Psychology at Heriot-Watt University bridges the gaps that are often found between theory and real-word application.

Our research activities are focused on two research groups concerning Lifespan Cognitive and Social Development, and  Attention, Perception and Action.

In addition to the research that has been funded by research councils, much of our research is carried out in collaboration with external bodies from the public and private sectors such as the NHS, the Scottish Executive, the Health and Safety Executive, and the Transport and Road Research Laboratory.

Research areas   

  • Social development in childhood
  • Early numeracy
  • Estimating and our mental representations of number   
  • Adult development and ageing
  • Personality and behaviour
  • Autism Spectrum Disorders
  • Technologies for children, especially with autism
  • Reciprocal social interaction
  • Social learning and cultural transmission 
  • Perception of visual texture
  • Psychosocial influences on health & safety in small businesses  
  • Driving behaviour

Social development in childhood

The ability to learn from adults in social situations is key to children's development.  In a collaborative project with the University of St Andrews, we are trying to determine whether children faithfully copy everything that they see an adult do, even when it is not the most efficient way to solve the task.  Contact Dr Nicola McGuigan for more information.

Early numeracy

The human cognitive system appears to be equipped to deal with number from a very early age. Yet children’s formative numerical skills appear to offer several paradoxes. Mastery of procedures like counting and sharing, and sophisticated insights into the precise nature of quantity, sit alongside sometimes exasperating reluctance by children to draw legitimate conclusions about numerical relationships. Just how do children come to recognize that six is more than seven? And what exactly does ‘eight’ mean? Contact Dr Kevin Muldoon for more information.
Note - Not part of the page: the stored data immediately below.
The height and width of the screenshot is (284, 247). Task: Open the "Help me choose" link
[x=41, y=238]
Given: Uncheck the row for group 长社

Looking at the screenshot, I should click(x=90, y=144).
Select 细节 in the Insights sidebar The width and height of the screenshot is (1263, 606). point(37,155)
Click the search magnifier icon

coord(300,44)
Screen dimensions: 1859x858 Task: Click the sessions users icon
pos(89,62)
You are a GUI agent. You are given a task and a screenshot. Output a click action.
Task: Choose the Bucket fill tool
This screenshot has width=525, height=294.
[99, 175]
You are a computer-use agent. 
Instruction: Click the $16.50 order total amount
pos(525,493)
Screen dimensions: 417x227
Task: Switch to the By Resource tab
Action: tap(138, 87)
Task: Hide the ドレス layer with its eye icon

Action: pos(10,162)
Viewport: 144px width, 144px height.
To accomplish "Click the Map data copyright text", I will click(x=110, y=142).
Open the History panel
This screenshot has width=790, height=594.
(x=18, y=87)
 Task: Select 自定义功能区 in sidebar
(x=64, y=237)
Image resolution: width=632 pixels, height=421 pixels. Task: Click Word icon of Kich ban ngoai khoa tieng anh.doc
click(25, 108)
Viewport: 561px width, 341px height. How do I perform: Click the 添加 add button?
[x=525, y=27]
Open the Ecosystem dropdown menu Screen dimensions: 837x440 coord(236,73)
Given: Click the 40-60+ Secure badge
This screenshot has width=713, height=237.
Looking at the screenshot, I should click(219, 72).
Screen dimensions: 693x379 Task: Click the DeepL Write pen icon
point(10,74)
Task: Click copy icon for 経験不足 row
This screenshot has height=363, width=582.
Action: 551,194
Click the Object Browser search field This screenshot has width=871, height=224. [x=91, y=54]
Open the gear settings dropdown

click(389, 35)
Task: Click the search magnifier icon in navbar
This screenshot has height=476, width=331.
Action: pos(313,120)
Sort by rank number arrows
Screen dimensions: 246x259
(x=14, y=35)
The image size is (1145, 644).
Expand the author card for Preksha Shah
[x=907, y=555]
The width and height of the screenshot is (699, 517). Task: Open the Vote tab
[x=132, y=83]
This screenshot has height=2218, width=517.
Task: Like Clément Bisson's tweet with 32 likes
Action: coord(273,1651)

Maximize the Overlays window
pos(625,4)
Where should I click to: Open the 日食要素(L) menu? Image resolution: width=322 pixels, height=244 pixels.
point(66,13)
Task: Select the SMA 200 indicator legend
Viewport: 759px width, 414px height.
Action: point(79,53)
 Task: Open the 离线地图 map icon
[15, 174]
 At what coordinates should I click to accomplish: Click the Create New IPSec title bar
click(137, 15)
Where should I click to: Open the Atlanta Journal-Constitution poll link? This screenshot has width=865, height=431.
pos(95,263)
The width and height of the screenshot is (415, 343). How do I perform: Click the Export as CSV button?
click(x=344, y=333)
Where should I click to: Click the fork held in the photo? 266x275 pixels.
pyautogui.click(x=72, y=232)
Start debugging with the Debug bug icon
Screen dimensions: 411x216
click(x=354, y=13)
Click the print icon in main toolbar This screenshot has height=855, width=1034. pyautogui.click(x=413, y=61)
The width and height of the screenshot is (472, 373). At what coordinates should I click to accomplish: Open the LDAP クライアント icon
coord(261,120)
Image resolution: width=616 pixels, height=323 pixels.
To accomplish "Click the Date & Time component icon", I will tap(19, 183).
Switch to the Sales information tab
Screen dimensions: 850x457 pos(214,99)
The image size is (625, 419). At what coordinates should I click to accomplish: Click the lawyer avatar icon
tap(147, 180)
Estimating and our mental representations of number

This project is funded by a grant awarded by ESRC to Dr Kevin Muldoon and Dr John Towse  (Lancaster University). Professor Guoan Yue at Nankai University Tianjin will be managing data collection with Chinese children. Dr Victoria Burns and Victoria Simms work as Research Associates on this project. Find out more about the project on Estimating and our mental representations of number.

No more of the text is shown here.